Cellphone privacy, the workplace and NFL superstar Tom Brady

Scott Bomboy

The battle over NFL star Tom Brady’s suspension for tampering with game balls and obstructing an investigation is heading to federal court. So why is the issue of Brady’s reluctance or inability to share his cellphone records getting a lot of attention?


NFL commissioner Roger Goodell upheld Brady’s four-game suspension in part because learned months into the league’s probe that Brady had “destroyed” a Samsung smartphone that had text messages and e-mails the league wanted.

If this sounds like a Fourth Amendment issue, the concept is related. The amendment famously states that people have the right “to be secure in their persons, houses, papers, and effects, against unreasonable searches and seizures” and such information can only be inspected via a warrant.

But as Goodell would be the first person to acknowledge, the Brady investigation as a civil workplace matter doesn’t give the NFL any direct legal power to compel Brady to surrender evidence, such as cellphone records.

In Goodell’s 20-page statement on the Brady matter, Goodell said that “neither the NFL or any NFL member club has subpoena power or other means to compel production of relevant materials or testimony.”

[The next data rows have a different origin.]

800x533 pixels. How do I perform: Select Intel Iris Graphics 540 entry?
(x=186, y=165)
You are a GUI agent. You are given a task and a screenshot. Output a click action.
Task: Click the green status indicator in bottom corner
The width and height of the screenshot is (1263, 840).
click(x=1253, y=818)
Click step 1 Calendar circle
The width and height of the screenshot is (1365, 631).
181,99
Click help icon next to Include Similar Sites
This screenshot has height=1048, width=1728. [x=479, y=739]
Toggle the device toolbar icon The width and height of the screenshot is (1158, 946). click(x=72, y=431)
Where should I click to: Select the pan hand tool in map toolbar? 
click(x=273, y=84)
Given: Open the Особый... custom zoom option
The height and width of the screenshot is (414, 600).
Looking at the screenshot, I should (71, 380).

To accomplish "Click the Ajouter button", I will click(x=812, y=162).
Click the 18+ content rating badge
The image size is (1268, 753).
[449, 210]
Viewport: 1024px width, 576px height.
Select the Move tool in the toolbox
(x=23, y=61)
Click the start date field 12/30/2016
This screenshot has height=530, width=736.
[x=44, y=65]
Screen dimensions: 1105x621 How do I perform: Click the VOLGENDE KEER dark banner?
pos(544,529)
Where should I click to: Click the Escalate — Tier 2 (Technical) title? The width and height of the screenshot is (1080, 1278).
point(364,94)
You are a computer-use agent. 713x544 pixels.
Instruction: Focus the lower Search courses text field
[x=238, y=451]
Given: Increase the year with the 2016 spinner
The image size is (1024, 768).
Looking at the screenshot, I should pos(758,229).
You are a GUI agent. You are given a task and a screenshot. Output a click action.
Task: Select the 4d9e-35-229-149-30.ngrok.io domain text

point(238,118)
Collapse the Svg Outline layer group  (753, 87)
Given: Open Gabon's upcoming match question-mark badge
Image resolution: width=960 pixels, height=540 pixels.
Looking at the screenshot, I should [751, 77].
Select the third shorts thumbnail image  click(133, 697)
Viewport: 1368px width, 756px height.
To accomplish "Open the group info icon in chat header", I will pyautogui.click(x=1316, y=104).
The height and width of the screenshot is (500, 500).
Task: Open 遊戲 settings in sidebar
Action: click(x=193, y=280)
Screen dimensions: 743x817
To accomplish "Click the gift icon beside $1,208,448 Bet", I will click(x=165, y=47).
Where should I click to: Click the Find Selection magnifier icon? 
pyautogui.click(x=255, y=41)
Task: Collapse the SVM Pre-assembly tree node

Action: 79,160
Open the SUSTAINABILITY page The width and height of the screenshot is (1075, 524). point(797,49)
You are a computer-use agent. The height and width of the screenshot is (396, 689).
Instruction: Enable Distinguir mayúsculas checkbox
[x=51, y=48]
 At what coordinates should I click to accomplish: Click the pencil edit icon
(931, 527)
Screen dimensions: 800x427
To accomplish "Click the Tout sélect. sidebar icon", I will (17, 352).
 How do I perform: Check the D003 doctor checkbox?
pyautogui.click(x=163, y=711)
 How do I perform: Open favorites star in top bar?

However, Goodell also said that under the collective bargaining agreement between the NFL and the player’s union, the NFL can consider the extent of cooperation of league or club employees during a workplace investigation in evaluating sanctions.

Goodell cited Article 46 of the collective bargaining agreement as granting the commissioner the power to discipline players for conduct “detrimental to the integrity of, or public confidence in the game of professional football.”

The commissioner’s conclusion was that the case evidence “fully” supported that Brady played part in a plan to alter the game balls and that Brady obstructed the investigation by having one of his cellphones destroyed.

The immediate response from Brady and the union was that the commissioner was mistaken.

On his Facebook page, Brady made the case that NFL version of the cellphone destruction was problematic.

“I replaced my broken Samsung phone with a new iPhone 6 AFTER my attorneys made it clear to the NFL that my actual phone device would not be subjected to investigation under ANY circumstances. As a member of a union, I was under no obligation to set a new precedent going forward, nor was I made aware at any time during Mr. Wells investigation, that failing to subject my cell phone to investigation would result in ANY discipline,” Brady wrote.

“I respect the Commissioners authority, but he also has to respect the CBA and my rights as a private citizen,” he said.

Lawyer Jeffrey Kessler for the player’s union made an equally strong statement on Wednesday. “It’s just grasping at straws to try to divert attention from their complete lack of evidence or legal process to justify what’s happened here,” he told USA Today.

As of Thursday, the federal lawsuit from Brady and the union will be heard in New York City, and it will focus on procedural fairness and arbitrator bias claims made by the union.

The current lawsuit also disputes that there is a precedent for suspending a player for non-cooperation, and that the non-cooperation claim about the cellphone was “hyperbolic and baseless.”

Last year, Harvard professor Theda Skocpol looked at some basic lessons from the Brady case after NFL-appointed investigator Ted Wells released his report on the ball-inflation incidents.

“Nowadays, in the Deflategate world, we all had better be on guard. No more loose banter, especially in texts or e-mails or on the phone. Regular employees had better be careful what they say about their bosses in exchanges they think are private — and the higher-ups must be on notice that if their subordinates spread angry or mocking stories about them, someone like Commissioner Roger Goodell may decide those messages are the truth and demand that you hand over all of your communications, as well,” Skocpol said.

Skocpol did preface her opinion piece for the Boston Glove by acknowledging that an e-mail from her son, a Patriots fan, prompted her analysis.